===== Passage provided =====
Hi, Gerry, welcome to the MindfulCommerce podcast. Thank you for joining us today. Would you like to kick things off by just telling us your story and how you ended up where you are today?
Gerry McGovern 1:22
Okay, Krissie, and Thanks for the invite to be here. I used to many years ago, I was a freelance journalist back in there in the 90s, in the early 90s, and doing all sorts of different work for music and some, a little bit technology as well. And I came across the internet very early, maybe about '93 or so '94, sometime around then. And I thought wow, this is gonna, it's gonna change the world. And basically, from then on one way or another, either true, you know, for a while, I got commissioned to do a report for the Irish government around '94, about the future of the internet and society. And so that kept me busy for a while and then started some companies and you know, some of those companies went bust and had the whole, had the whole dot com bust experience. And then, you know, started writing books, this is my last book, worldwide waste is my eight. And traveling and doing workshops and working with clients and developed a methodology called top task, which is a kind of a prioritization system for, you know, really focusing on what matters, and that's been my main kind of work for the last 10 or 15 years is helping organisations implement top tasks projects.
Krissie 2:56
Okay, interesting, then, so when was it that you kind of realised that digital is not so great for our planet? So, obviously, if used in the right way, it's, it's great, but yeah, tell me a little bit about that.
===== Exercise data =====
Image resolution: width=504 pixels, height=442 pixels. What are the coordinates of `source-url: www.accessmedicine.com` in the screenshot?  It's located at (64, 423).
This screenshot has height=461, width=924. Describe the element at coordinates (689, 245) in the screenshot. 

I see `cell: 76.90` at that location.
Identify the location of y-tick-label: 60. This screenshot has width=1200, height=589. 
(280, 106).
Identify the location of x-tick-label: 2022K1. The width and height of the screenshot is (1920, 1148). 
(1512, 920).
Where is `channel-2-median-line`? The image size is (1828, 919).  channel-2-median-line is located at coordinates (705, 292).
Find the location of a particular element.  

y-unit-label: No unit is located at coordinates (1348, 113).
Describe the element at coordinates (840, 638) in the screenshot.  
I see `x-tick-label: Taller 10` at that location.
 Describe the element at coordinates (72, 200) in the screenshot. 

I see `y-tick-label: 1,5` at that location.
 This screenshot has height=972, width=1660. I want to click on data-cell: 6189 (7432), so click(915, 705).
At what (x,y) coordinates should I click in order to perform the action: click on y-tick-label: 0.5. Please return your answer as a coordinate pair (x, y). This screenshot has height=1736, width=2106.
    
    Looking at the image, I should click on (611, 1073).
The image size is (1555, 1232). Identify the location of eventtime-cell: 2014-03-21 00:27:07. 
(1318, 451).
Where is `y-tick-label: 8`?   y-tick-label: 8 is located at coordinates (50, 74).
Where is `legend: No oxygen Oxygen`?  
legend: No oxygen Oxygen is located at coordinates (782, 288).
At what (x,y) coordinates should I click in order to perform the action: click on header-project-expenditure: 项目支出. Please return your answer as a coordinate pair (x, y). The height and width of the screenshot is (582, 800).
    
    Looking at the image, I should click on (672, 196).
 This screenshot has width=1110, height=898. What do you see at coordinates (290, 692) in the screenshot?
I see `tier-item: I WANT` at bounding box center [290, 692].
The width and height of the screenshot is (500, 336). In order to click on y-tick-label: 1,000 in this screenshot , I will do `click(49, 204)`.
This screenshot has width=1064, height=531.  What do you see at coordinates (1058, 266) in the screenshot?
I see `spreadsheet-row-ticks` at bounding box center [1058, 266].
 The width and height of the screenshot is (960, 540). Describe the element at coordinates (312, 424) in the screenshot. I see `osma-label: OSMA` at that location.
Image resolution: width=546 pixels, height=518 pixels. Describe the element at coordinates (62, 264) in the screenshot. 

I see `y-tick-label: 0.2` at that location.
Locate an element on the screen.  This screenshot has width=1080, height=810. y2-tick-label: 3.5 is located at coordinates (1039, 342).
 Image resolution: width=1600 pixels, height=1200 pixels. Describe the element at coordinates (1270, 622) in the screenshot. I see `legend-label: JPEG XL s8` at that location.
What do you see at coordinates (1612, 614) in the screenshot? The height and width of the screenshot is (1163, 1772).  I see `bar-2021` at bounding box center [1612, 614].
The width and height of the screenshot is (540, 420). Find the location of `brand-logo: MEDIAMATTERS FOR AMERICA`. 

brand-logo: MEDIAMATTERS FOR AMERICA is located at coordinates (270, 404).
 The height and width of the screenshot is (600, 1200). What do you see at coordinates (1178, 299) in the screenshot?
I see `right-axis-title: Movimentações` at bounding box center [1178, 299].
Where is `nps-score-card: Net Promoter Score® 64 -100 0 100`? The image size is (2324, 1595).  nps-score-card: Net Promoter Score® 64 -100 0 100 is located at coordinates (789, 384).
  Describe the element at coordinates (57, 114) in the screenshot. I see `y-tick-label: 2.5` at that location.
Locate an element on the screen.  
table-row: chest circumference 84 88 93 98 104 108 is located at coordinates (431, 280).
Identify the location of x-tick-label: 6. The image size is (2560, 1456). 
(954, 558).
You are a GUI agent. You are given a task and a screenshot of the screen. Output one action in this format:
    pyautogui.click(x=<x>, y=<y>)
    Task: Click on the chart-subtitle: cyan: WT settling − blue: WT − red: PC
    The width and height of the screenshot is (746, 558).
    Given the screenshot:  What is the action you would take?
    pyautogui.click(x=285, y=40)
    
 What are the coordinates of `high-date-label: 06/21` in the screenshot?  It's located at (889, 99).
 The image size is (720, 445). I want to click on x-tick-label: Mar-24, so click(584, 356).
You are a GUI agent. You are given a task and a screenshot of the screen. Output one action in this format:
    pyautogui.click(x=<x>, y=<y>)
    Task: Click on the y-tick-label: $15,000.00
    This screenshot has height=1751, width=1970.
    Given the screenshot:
=====
# Exercise instructions
**a)** In the podcast transcript, what did Gerry McGovern work as in the early 90s?
**b)** Please reproduce the stretch of the podcast transcript from "Hi, Gerry, welcome" through "you are today?".

# Responses in order
**a)** A freelance journalist.

**b)**
Hi, Gerry, welcome to the MindfulCommerce podcast. Thank you for joining us today. Would you like to kick things off by just telling us your story and how you ended up where you are today?